--- PROBLEM DESCRIPTION ---
The pictures do not go in the copy. Reproduce the rest of the entries exactly.

--- GIVEN DATA ---
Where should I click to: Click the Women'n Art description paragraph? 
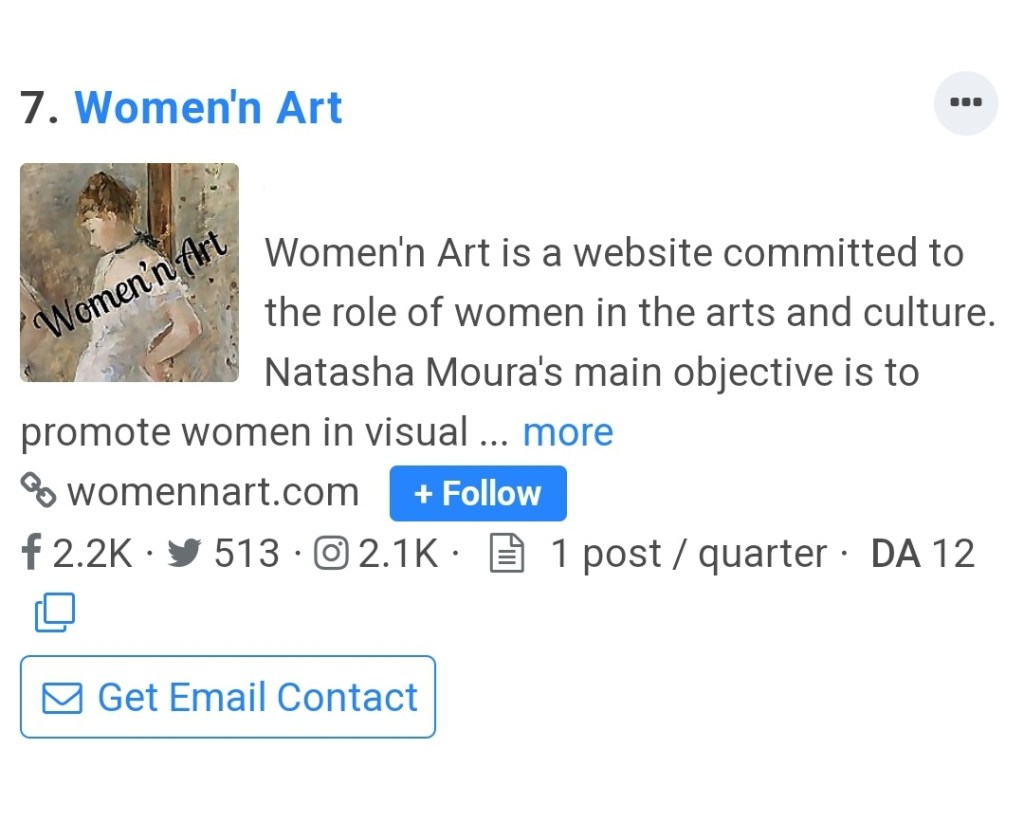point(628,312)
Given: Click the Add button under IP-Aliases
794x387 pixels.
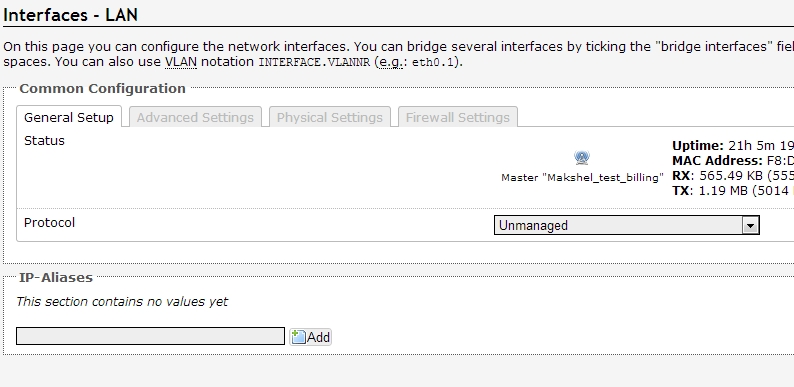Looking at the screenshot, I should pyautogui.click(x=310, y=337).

--- SOLUTION TO THIS EXERCISE ---
Where should I click to: Click the Women'n Art description paragraph? 
point(628,312)
Given: Click the Add button under IP-Aliases
794x387 pixels.
Looking at the screenshot, I should pyautogui.click(x=310, y=337).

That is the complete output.